Text:

***

The ‘One Drink’ campaign aims to increase awareness that there is no safe amount or time to drink alcohol during pregnancy.
The campaign’s key message ‘any amount of alcohol mum drinks, baby drinks too’, challenges the commonly held, but inaccurate belief, that a mother’s placenta protects a developing baby from alcohol. The campaign reinforces latest health advice that women who are pregnant or planning pregnancy should not drink alcohol.
The campaign was developed based on research with the Western Australian community and was guided by experts in public health, social marketing and fetal alcohol spectrum disorder.
The campaign launched on 12 January 2021 and will run until June 2024.
Evidence to support the campaign
- Alcohol use in pregnancy can cause miscarriage, stillbirth and permanent damage to the brain of the developing baby, resulting in a range of severe and lifelong physical, mental and behavioural disabilities known as Fetal Alcohol Spectrum Disorder (FASD). 1
- The Australian Alcohol Guidelines recommend women who are pregnancy or planning a pregnancy should not drink alcohol to prevent harm from alcohol to their unborn child. 1
- FASD are the leading preventable cause of non-genetic, developmental disability in Australia, and there is concern that as many as 2% of all Australian babies may be born with some form of FASD. 2
- One in 5 consider a 'small amount' of alcohol to be okay during pregnancy, and one in 3 thinking there is a safe time to drink during pregnancy.

***

Record excerpts:
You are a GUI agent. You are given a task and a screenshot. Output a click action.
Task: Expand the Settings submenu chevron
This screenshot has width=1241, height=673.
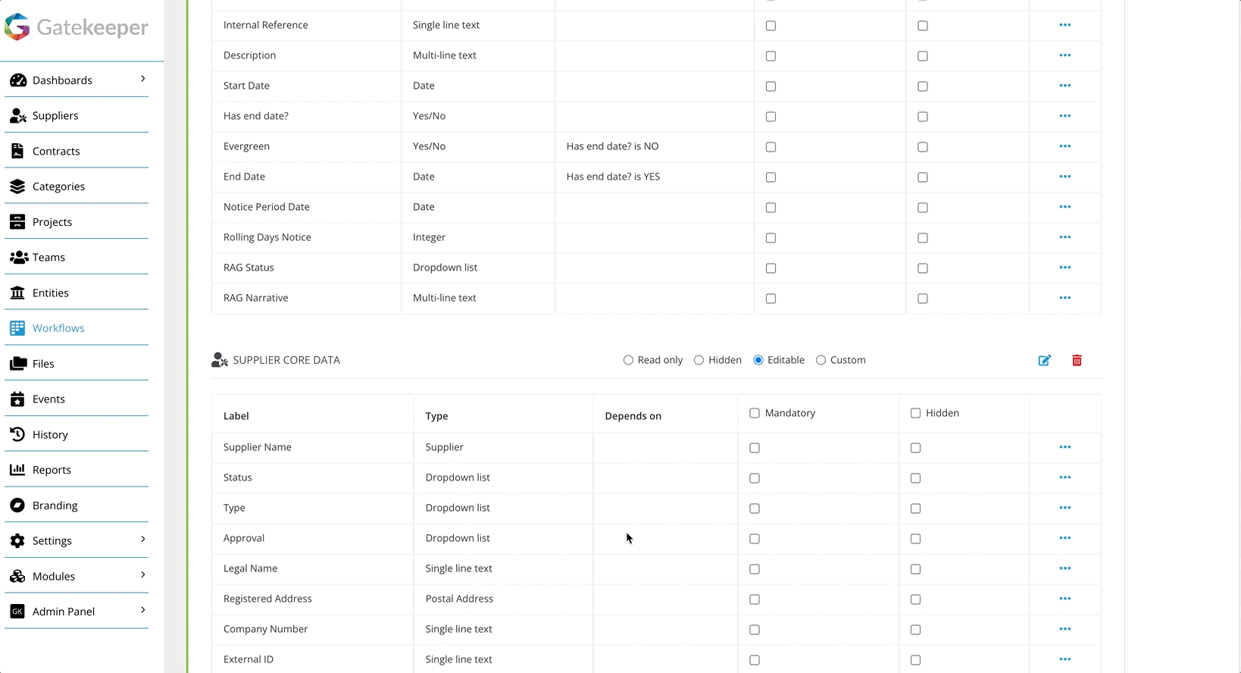143,540
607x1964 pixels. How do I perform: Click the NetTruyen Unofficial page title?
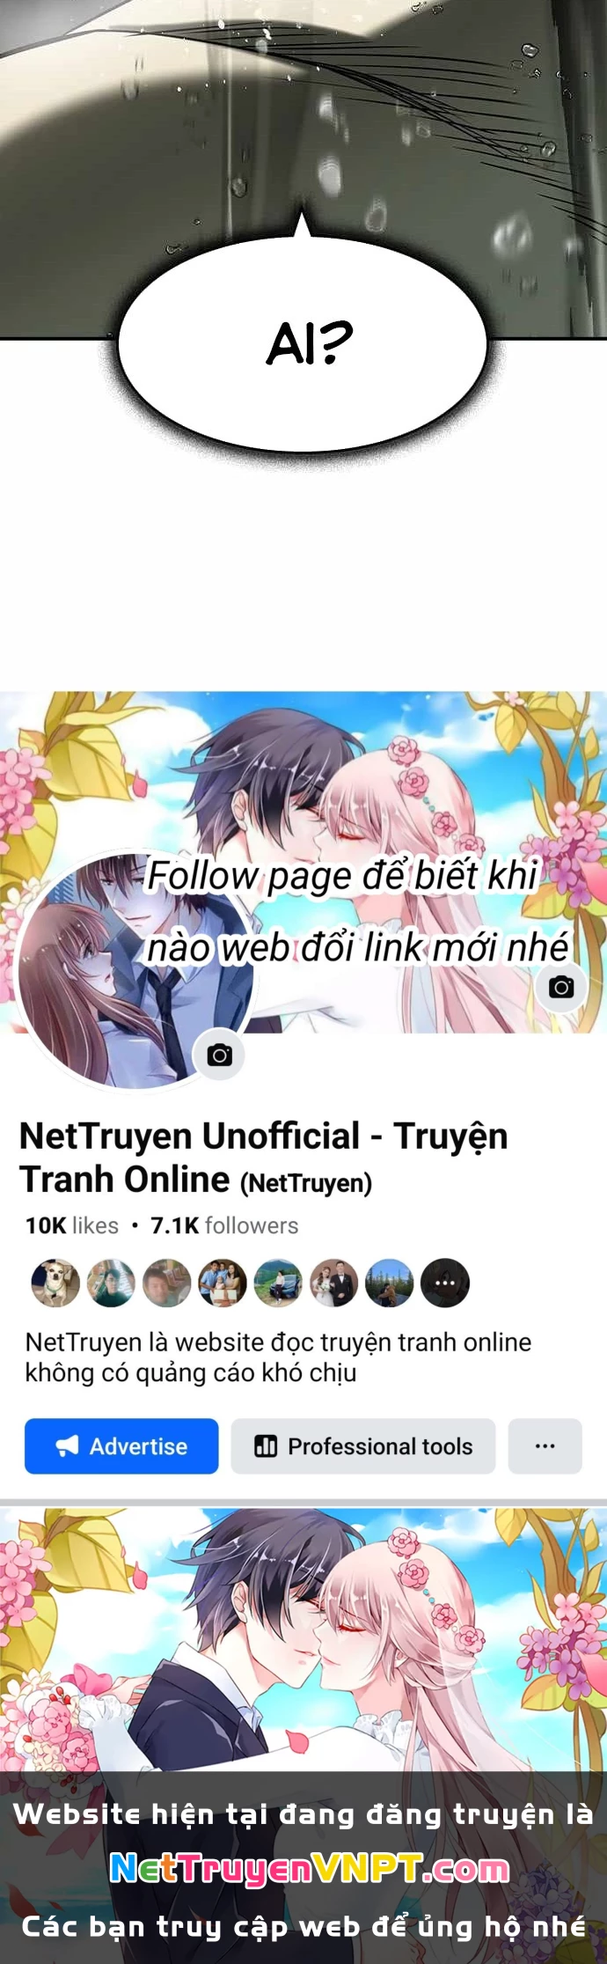tap(264, 1158)
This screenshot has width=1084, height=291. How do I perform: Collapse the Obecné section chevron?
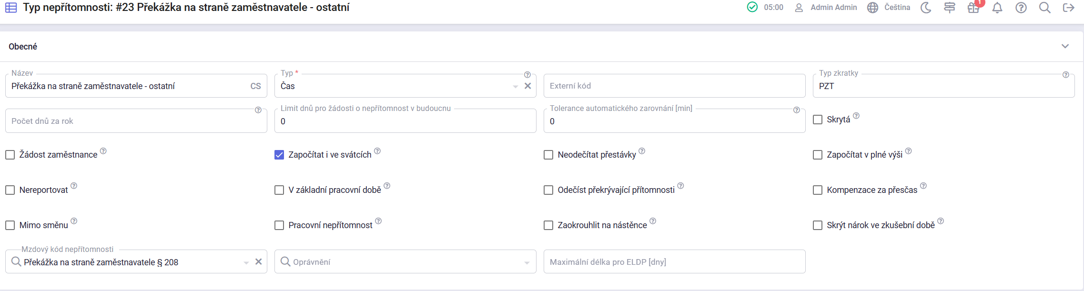[x=1065, y=46]
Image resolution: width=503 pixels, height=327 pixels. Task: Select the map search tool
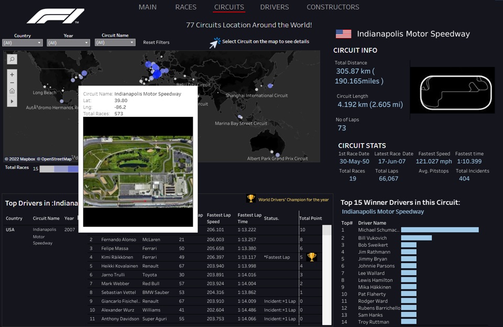point(11,59)
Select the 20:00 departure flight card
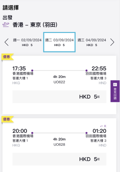Viewport: 120px width, 172px height. click(x=59, y=145)
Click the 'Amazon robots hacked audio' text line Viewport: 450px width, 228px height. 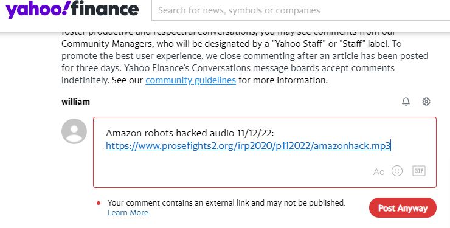point(190,133)
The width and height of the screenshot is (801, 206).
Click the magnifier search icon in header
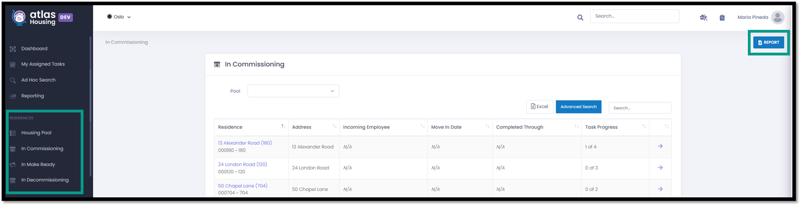coord(580,17)
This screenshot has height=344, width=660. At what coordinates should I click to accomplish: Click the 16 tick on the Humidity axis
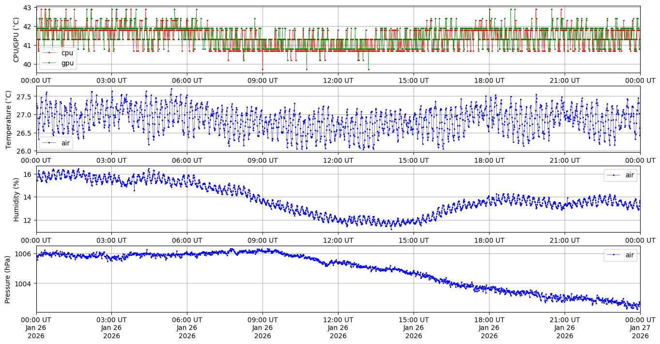[27, 174]
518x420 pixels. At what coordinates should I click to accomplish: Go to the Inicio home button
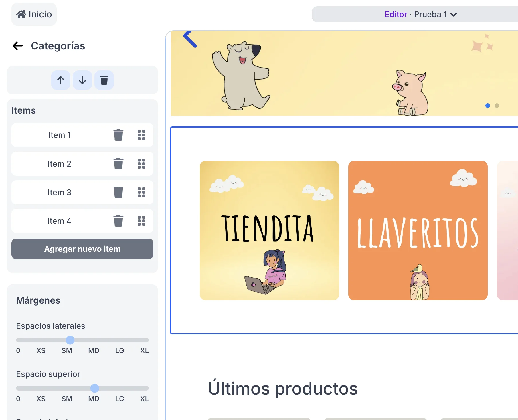tap(34, 14)

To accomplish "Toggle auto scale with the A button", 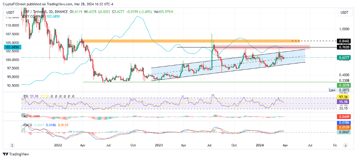I will click(x=346, y=145).
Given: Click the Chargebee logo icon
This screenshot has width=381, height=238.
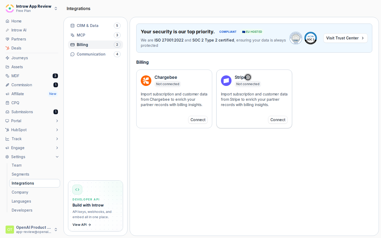Looking at the screenshot, I should pyautogui.click(x=146, y=81).
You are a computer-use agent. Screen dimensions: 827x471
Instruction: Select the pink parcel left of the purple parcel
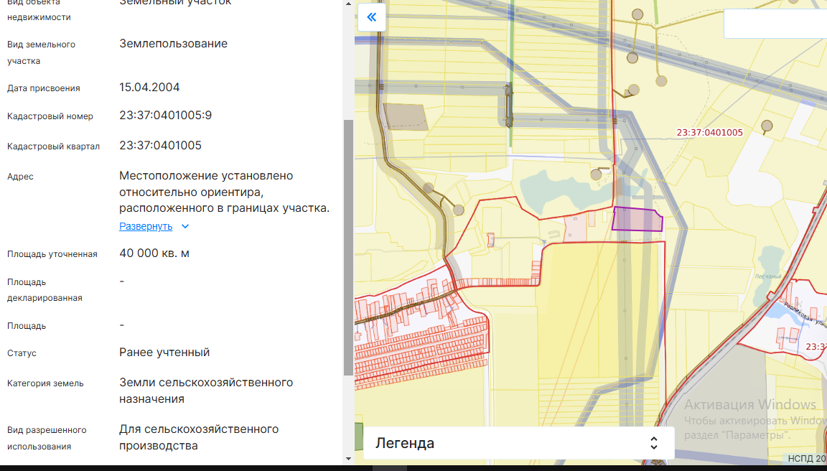pyautogui.click(x=576, y=227)
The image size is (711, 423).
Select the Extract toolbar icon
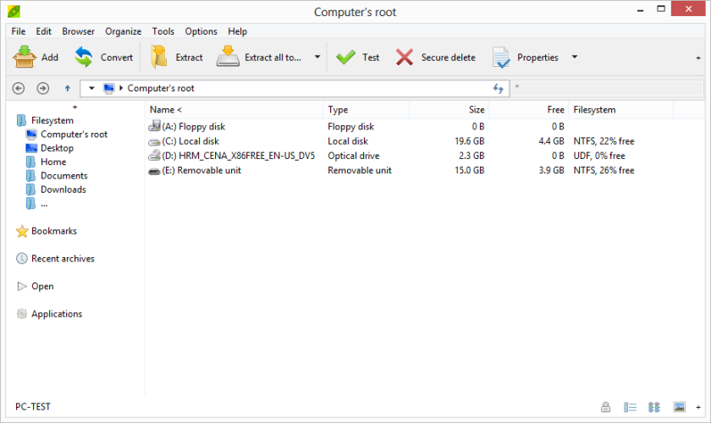tap(159, 58)
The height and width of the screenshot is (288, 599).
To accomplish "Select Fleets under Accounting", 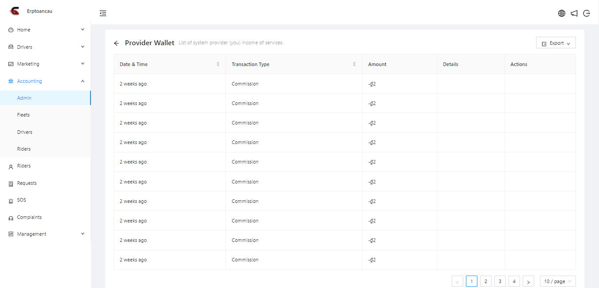I will (x=24, y=115).
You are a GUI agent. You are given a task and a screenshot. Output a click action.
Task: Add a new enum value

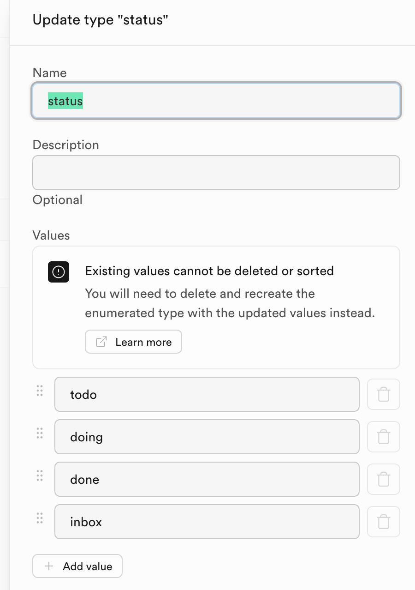(x=77, y=566)
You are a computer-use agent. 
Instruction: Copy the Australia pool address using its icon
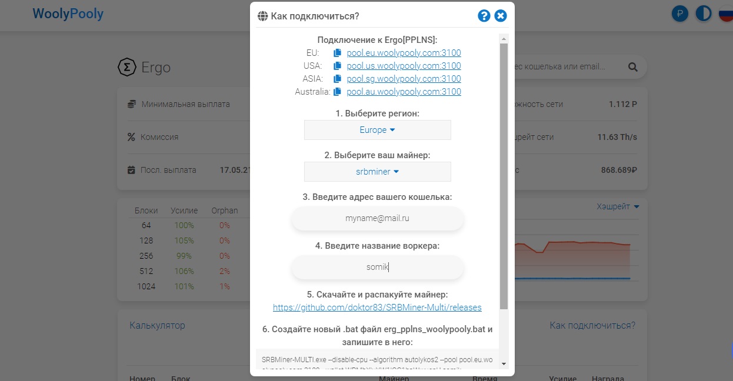coord(336,92)
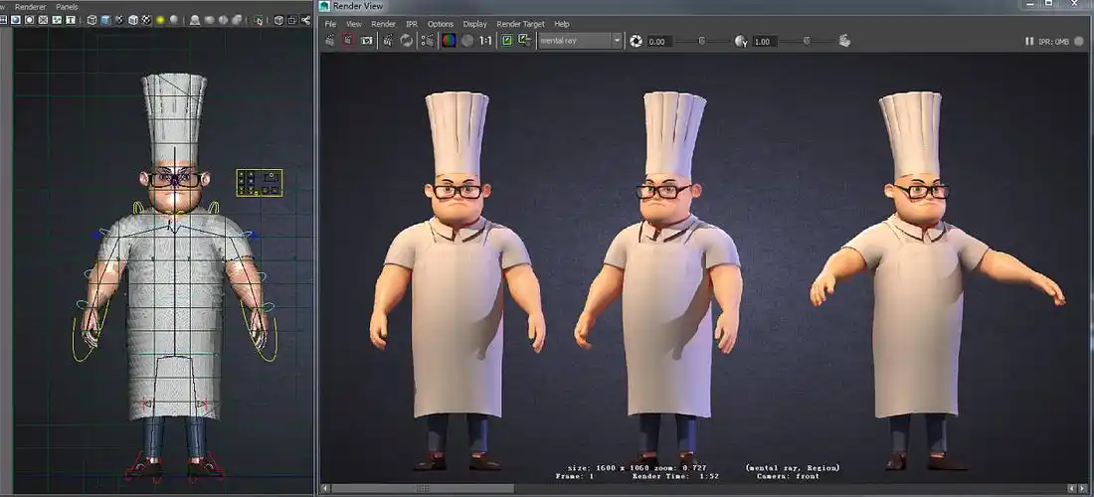This screenshot has height=497, width=1094.
Task: Click the Refresh IPR image icon
Action: tap(407, 41)
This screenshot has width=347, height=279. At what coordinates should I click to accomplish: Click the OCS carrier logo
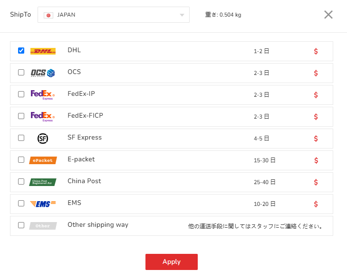point(43,73)
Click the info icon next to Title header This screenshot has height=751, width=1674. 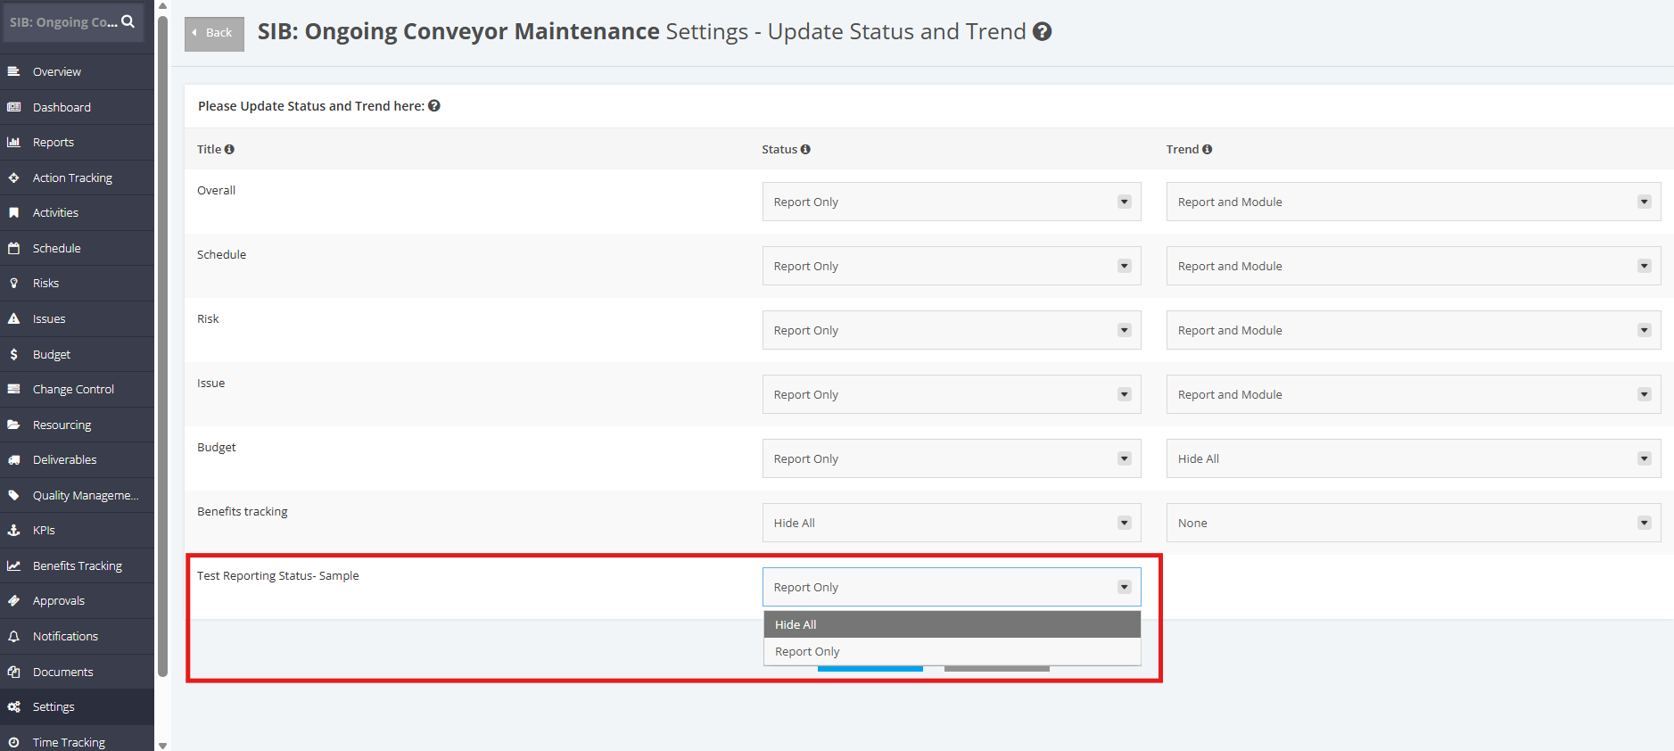(229, 150)
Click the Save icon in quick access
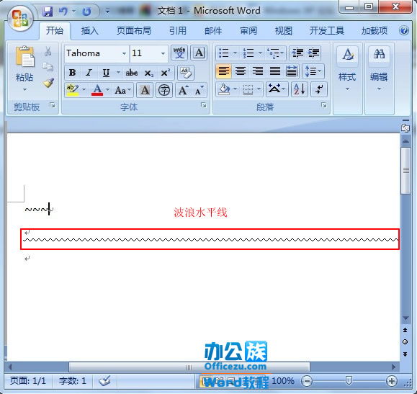417x394 pixels. [x=48, y=12]
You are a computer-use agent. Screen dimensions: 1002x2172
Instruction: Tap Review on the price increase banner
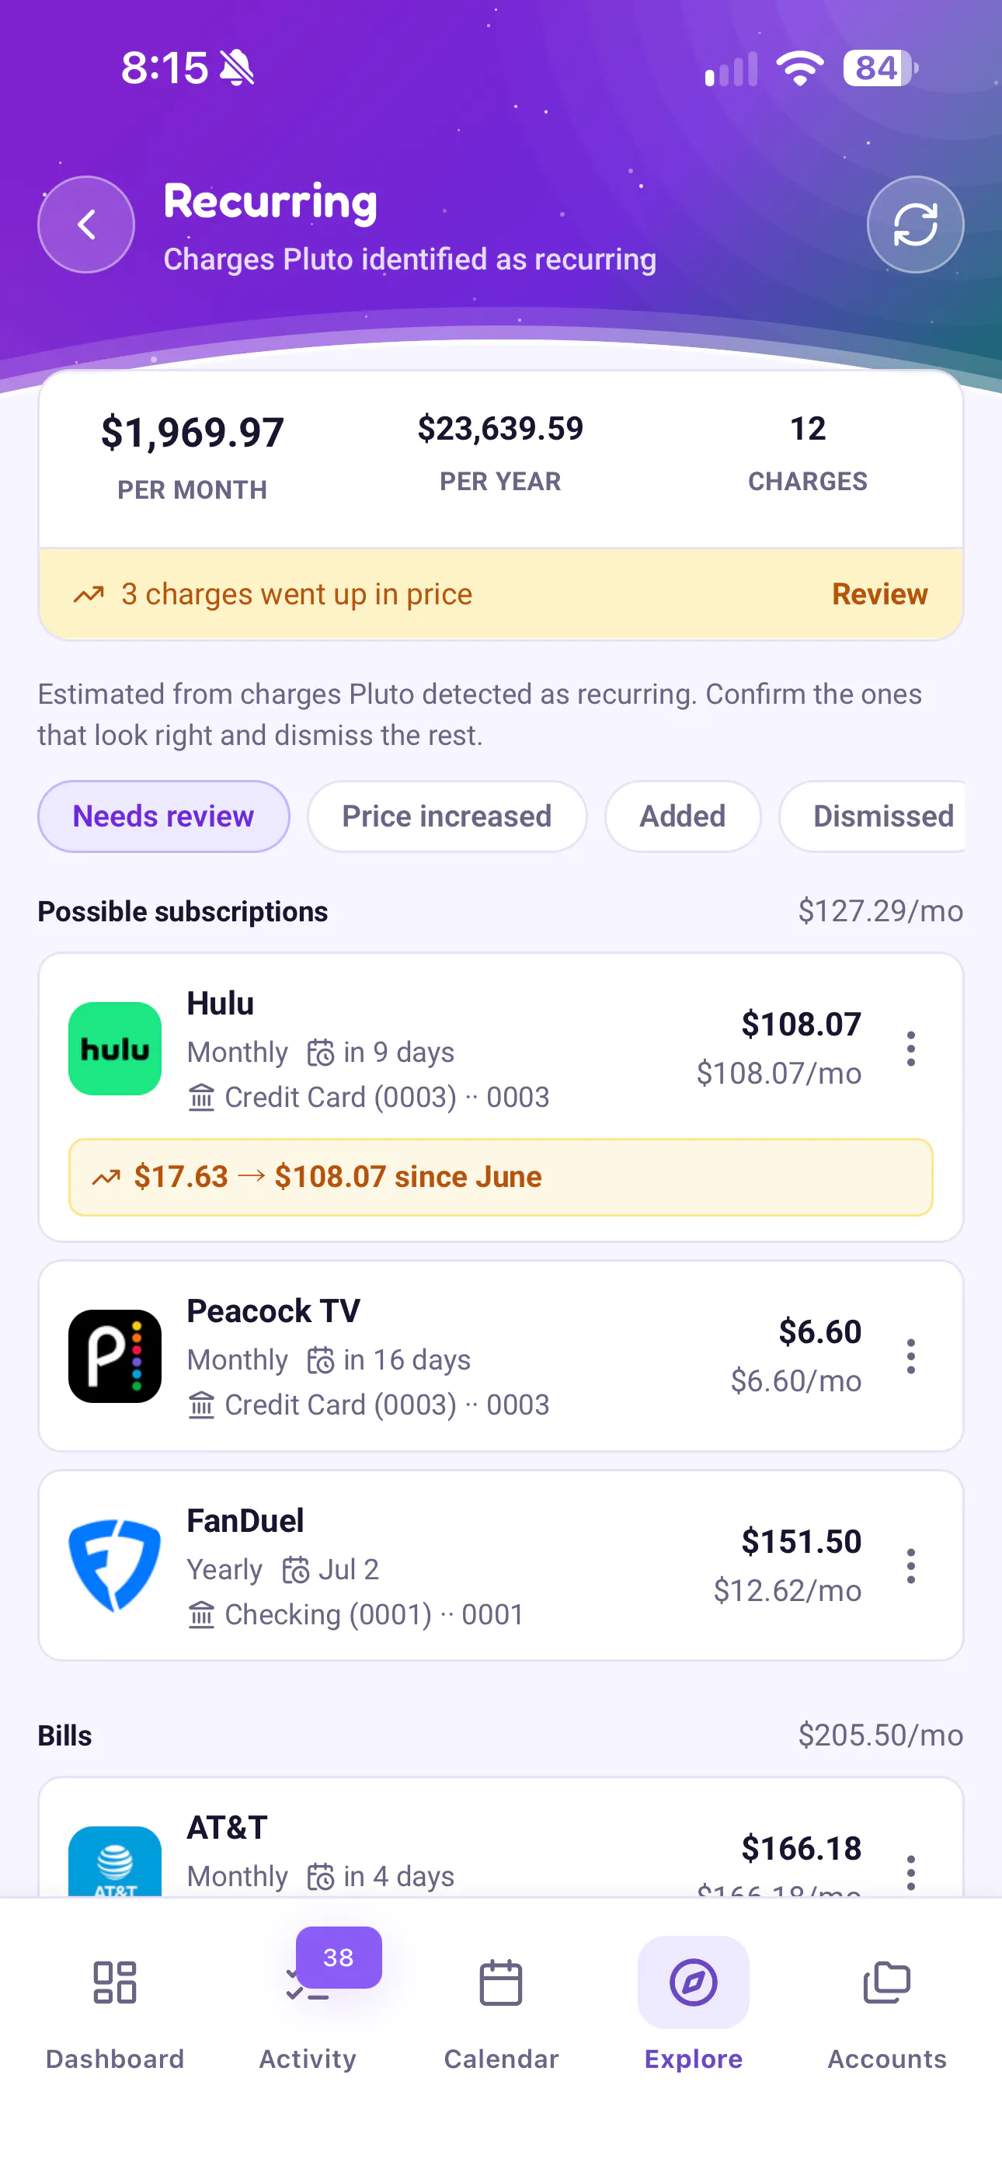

***

Task objective:
Repeat the stretch of the 'One Drink' campaign text from "The campaign’s key" through "alcohol spectrum disorder.", substituting "initiative" for "campaign" wherever it occurs.

Answer area:
The initiative’s key message ‘any amount of alcohol mum drinks, baby drinks too’, challenges the commonly held, but inaccurate belief, that a mother’s placenta protects a developing baby from alcohol. The initiative reinforces latest health advice that women who are pregnant or planning pregnancy should not drink alcohol.
The initiative was developed based on research with the Western Australian community and was guided by experts in public health, social marketing and fetal alcohol spectrum disorder.